Python regex: using or statement - python

I may not being saying this right (I'm a total regex newbie). Here's the code I currently have:
bugs.append(re.compile("^(\d+)").match(line).group(1))
I'd like to add to the regex so it looks at either '\d+' (starts with digits) or that it starts with 2 capital letters and contains a '-' before the first whitespace. I have the regex for the capital letters:
^[A-Z]{2,}
but I'm not sure how to add the '-' and the make an OR with the \d+. Does this make sense? Thanks!

The way to do an OR in regexps is with the "alternation" or "pipe" operator, |.
For example, to match either one or more digits, or two or more capital letter:
^(\d+|[A-Z]{2,})
Debuggex Demo
You may or may not sometimes need to add/remove/move parentheses to get the precedence right. The way I've written it, you've got one group that captures either the digit string or the capitals. While you're learning the rules (in fact, even after you've learned the rules) it's helpful to look at a regular expression visualizer/debugger like the one I used.
Your rule is slightly more complicated: you want 2 or more capital letters, and a hyphen before the first space. That's a bit hard to write as is, but if you change it to two or more capital letters, zero or more non-space characters, and a hyphen, that's easy:
^(\d+|[A-Z]{2,}\S*?-)
Debuggex Demo
(Notice the \S*?—that means we're going to match as few characters as possible, instead of as many as possible, so we'll only match up to the first hyphen in THIS-IS-A-TEST instead of up to the last. If you want the other one, just drop the ?.)

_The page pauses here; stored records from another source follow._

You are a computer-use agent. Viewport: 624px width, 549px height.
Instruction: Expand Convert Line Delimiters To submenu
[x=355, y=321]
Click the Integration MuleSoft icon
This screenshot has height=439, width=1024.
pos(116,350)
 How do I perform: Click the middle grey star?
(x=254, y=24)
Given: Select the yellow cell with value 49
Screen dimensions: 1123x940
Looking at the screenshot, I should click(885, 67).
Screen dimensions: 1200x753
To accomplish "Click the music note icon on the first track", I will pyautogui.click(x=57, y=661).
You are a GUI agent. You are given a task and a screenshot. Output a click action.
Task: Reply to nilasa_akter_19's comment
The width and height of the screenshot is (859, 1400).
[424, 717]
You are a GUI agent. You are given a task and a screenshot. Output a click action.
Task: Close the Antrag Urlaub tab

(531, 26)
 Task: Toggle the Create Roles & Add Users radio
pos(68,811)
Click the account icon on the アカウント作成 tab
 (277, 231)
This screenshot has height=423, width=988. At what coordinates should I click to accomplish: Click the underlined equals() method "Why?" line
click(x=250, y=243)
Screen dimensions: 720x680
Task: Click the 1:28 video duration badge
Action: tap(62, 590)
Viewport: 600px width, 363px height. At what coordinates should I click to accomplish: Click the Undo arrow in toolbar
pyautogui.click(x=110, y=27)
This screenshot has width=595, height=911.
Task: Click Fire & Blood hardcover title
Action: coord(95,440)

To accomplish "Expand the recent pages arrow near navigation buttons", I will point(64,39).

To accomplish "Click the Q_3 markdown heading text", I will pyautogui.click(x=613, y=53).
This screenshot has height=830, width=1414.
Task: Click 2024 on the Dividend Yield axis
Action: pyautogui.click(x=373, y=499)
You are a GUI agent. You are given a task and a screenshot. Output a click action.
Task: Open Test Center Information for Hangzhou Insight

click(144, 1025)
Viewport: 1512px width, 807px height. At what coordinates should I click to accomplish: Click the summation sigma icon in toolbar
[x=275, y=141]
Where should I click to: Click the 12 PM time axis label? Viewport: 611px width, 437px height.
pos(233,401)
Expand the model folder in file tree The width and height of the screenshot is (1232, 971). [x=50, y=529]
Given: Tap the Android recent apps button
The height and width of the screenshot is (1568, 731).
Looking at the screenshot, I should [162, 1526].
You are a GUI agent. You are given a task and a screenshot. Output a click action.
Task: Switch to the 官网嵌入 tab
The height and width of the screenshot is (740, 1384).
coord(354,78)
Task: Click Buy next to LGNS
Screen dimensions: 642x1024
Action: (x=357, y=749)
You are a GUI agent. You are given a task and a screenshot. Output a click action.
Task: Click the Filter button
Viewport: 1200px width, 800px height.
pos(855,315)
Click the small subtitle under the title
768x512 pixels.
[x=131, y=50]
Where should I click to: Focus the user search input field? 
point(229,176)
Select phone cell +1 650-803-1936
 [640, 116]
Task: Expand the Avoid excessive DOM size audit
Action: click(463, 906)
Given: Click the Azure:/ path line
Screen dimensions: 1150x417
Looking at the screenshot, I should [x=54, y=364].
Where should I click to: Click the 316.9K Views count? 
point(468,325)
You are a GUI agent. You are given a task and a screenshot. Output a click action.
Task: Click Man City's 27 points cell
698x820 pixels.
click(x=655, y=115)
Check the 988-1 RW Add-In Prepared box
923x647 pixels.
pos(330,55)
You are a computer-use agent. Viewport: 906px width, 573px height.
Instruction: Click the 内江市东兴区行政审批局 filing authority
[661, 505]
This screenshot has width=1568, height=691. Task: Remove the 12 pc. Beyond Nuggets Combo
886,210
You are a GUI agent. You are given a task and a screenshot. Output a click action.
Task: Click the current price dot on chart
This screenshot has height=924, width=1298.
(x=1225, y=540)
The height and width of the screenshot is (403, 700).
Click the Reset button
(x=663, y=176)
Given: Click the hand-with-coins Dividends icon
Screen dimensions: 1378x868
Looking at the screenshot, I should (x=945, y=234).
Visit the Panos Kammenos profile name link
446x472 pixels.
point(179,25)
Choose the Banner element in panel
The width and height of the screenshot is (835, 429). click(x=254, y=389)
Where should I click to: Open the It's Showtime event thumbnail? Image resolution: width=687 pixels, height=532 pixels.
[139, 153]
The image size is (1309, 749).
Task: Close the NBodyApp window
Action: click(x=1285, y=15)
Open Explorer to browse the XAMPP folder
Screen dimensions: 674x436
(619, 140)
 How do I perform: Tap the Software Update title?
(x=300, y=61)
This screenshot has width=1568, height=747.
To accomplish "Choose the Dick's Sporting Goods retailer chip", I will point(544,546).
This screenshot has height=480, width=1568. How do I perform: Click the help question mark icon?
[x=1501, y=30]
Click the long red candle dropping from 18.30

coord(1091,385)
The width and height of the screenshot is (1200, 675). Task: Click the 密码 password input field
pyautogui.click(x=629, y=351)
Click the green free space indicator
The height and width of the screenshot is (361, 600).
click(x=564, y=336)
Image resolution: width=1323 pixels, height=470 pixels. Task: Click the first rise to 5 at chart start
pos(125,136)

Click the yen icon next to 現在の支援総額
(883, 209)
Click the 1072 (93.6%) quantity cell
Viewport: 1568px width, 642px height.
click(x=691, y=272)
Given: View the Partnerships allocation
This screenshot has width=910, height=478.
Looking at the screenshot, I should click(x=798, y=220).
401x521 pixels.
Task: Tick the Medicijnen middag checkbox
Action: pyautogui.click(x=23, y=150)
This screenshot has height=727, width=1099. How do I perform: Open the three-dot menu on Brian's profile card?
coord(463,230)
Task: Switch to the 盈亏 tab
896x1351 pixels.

Write | for "or". For a sequence of zero or more non-whitespace characters, write \S*.
re.compile('^(\d+|[A-Z][A-Z]\S*-\s)')

re.compile(r"""
^ # beginning of the line
(?: # non-capturing group; do not return this group in .group()
(\d+) # one or more digits, captured as a group
| # Or
[A-Z]{2} # Exactly two uppercase letters
\S* # Any number of non-whitespace characters
- # the dash you wanted
) # end of the non-capturing group
""",
re.X) # enable comments in the regex

Related

Regex to match (French) numbers

I'm trying to find a simple (not perfect) pattern to recognise French numbers in a French text. French numbers use comma for the Anglo-Saxon decimal, and use dot or space for the thousand separator. \u00A0 is non-breaking space, also often used in French documents for the thousand separator.
So my first attempt is:
number_pattern = re.compile(r'\d[\d\., \u00A0]*\d', flags=re.UNICODE)
... but the trouble is that this doesn't then match a single digit.
But if I do this
number_pattern = re.compile(r'\d[\d\., \u00A0]*\d?', flags=re.UNICODE)
it then picks up trailing space (or NBS) characters (or for that matter a trailing comma or full stop).
The thing is, the pattern must both START and END with a digit, but it is possible that these may be the SAME character.
How might I achieve this? I considered a two-stage process where you try to see whether this is in fact a single-digit number... but that in itself is not trivial: if followed by a space, NBS, comma or dot, you then have to see whether the character after that, if there is one, is or is not a digit.
Obviously I'm hoping to find a solution which involves only one regex: if there is only one regex, it is then possible to do something like:
doubled_dollars_plain_text = plain_text.replace('$', '$$')
substituted_plain_text = re.sub(number_pattern, '$number', doubled_dollars_plain_text)
... having to use a two-stage process would make this much more lengthy and fiddly.
Edit
I tried to see whether I could implement ThierryLathuille's idea, so I tried:
re.compile(r'(\d(?:[\d\., \u00A0]*\d)?)', flags=re.UNICODE)
... this seems to work pretty well. Unlike JvdV's solution it doesn't attempt to check that thousand separators are followed by 3 digits, and for that matter you could have a succession of commas and spaces in the middle and it would still pass, which is quite problematic when you have a list of numbers separated by ", ". But it's acceptable for certain purposes... until something more sophisticated can be found.
I wonder if there's a way of saying "any non-digit in this pattern must be on its own" (i.e. must be bracketed between two digits)?
What about:
\d{1,3}(?:[\s.]?\d{3})*(?:,\d+)?(?!\d)
See an online demo
\d{1,3} - 1-3 digits.
(?: - Open 1st non-capture group:
[\s.]? - An optional whitespace or literal dot. Note that with unicode \s should match \p{Z} to include the non-breaking whitespace.
\d{3} - Three digits.
)* - Close 1st non-capture group and match 0+ times.
(?:,\d+)? - A 2nd optional non-capture group to match a comma followed by at least 1 digit.
(?!\d) - A negative lookahead to prevent trailing digits.
Very much inspired by JvdV's answer, I suggest this:
number_pattern = re.compile(r'(\d{1,3}(?:(?:[. \u00A0])?\d{3})*(?:,\d+)?(?!\d))', flags=re.UNICODE)
... this makes the thousand separator optional, and also makes thousand groups optional. It restricts the thousand-separator to 3 possible characters: dot, space and NBS, which is necessary for French numbers as found in practice.
PS I just found today that in fact Swiss French-speakers appear sometimes to use an apostrophe (of which there are several candidates in the vastness of Unicode) as a thousand separator.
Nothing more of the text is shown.